Fuzzy searching is a very important feature of Web search engines. You can implement fuzzy text searching within your MySQL database by using a combination of built-in user functions like match against etc.
To match results even with mispelled input, we can use the SOUNDEX native MySQL function to catch them too. In this article, you'll learn how to implement the usage of Soundex for doctrine in a Symfony project.
Note: this tutorial works both for Symfony 2.x and Symfony 3.x.
Implementation
To get started, locate yourself in the root folder of your bundle and create a folder named Extensions (or the root directory /src
), then create a folder inside named Doctrine. Create inside the doctrine folder a new class named SoundexFunction.php
and save the following code inside.
Don't forget to change the namespace according to the location inside your project.
<?php
/*
* To change this license header, choose License Headers in Project Properties.

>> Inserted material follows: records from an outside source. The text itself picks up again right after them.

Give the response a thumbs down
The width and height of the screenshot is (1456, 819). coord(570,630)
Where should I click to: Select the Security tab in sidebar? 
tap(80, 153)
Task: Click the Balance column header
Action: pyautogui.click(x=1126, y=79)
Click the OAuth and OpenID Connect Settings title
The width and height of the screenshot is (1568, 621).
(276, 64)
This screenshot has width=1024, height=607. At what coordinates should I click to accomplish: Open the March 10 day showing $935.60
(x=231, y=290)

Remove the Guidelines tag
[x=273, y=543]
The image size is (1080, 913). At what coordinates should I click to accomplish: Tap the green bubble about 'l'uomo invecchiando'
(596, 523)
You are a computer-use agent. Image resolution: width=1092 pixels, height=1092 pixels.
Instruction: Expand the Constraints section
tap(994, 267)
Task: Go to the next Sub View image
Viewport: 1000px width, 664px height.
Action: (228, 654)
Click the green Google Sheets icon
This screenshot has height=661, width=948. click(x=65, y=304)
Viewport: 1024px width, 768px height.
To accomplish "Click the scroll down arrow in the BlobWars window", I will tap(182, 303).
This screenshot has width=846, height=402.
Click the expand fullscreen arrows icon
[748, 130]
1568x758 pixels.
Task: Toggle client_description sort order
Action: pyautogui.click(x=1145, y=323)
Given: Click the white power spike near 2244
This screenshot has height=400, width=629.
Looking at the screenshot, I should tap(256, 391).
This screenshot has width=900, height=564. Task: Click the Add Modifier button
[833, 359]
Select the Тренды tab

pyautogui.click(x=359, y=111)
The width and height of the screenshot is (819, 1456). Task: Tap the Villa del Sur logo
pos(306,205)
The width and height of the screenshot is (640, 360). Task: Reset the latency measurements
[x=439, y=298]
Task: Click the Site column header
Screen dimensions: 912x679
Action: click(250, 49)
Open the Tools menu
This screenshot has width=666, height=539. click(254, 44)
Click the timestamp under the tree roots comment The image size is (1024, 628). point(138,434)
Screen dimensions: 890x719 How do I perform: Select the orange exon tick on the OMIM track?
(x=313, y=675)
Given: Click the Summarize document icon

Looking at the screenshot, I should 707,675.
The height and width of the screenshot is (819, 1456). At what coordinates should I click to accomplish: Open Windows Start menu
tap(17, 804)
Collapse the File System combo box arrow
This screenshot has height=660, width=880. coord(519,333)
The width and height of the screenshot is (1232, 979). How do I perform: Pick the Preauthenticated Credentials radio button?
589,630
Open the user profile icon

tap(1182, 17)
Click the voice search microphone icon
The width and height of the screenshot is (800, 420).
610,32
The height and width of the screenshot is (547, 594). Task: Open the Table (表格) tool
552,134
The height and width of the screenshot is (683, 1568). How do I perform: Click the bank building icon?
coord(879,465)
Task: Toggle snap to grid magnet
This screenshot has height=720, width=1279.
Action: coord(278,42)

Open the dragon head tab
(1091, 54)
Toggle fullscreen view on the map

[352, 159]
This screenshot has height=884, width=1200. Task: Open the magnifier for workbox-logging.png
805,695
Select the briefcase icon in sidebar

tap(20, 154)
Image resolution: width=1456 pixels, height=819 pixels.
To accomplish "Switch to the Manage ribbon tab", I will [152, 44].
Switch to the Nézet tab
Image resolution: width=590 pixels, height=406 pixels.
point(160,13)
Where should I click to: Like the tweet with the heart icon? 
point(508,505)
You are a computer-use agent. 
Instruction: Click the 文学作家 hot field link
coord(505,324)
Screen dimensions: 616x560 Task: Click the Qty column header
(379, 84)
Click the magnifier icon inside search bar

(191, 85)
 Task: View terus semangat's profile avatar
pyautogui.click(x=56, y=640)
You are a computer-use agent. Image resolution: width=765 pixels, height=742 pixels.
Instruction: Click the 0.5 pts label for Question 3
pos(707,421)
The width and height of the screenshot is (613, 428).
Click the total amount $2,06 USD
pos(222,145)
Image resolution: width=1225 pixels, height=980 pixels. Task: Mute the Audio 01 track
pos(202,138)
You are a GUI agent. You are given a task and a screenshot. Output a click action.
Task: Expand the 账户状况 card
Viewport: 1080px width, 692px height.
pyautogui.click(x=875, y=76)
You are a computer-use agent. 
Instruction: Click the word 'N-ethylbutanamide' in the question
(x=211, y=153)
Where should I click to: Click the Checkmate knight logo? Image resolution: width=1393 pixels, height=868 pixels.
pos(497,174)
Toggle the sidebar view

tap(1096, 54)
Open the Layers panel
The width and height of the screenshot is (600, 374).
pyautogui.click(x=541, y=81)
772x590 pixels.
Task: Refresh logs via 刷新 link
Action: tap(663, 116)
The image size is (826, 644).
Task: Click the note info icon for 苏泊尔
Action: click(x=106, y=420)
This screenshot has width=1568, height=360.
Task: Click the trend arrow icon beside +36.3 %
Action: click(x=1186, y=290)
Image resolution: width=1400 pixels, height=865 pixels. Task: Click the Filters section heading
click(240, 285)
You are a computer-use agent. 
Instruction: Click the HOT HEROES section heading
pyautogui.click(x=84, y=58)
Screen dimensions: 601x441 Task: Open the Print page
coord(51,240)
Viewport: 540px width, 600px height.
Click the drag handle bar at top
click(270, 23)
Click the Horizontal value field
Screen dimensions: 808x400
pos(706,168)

* To change this template file, choose Tools | Templates
* and open the template in the editor.
*/
namespace ourcodeworld\Extensions\Doctrine;
use Doctrine\ORM\Query\AST\Functions\FunctionNode;
use Doctrine\ORM\Query\Lexer;
/**
* SoundexFunction ::= "SOUNDEX" "(" StringPrimary ")"
*/
class SoundexFunction extends FunctionNode
{
public $stringExpression = null;
public function parse(\Doctrine\ORM\Query\Parser $parser)
{
$parser->match(Lexer::T_IDENTIFIER);
$parser->match(Lexer::T_OPEN_PARENTHESIS);
$this->stringExpression = $parser->StringPrimary();
$parser->match(Lexer::T_CLOSE_PARENTHESIS);
}
public function getSql(\Doctrine\ORM\Query\SqlWalker $sqlWalker)
{
return 'SOUNDEX(' .
$this->stringExpression->dispatch($sqlWalker) .
')';
}
}
The class will allow you to use the SOUNDEX statement in our queries without throw any error like:
Now the class exists in our project, but it's not registered. In order to use it, we need to register the function in the config.yml
file of our project, just go the doctrine area and save the SOUNDEX
property with the class path in the dql property of the ORM.
# app/config/config.yml
# Doctrine Configuration
doctrine:
# Search for the ORM property
orm:
# Those values should be already in your file and this doesn't matter
auto_generate_proxy_classes: "%kernel.debug%"
naming_strategy: doctrine.orm.naming_strategy.underscore
auto_mapping: true
# We need this the dql property to register the custom doctrine functions :
dql:
string_functions:
# Match agains should have the path to the SOUNDEX class created in the previous step
SOUNDEX: myBundle\Extensions\Doctrine\SoundexFunction
And you're ready to go! clear the cache in case you're working in the prod environment and let's create some queries.
Usage
The SOUNDEX clause is available for it's use, you can use it within a query builder or plain DQL.
<?php
class LandingController extends Controller
{
public function indexAction(Request $request)
{
$em = $this->getDoctrine()->getManager();
$repository = $em->getRepository('myBundle:Entity');
$results = $repository->createQueryBuilder('a')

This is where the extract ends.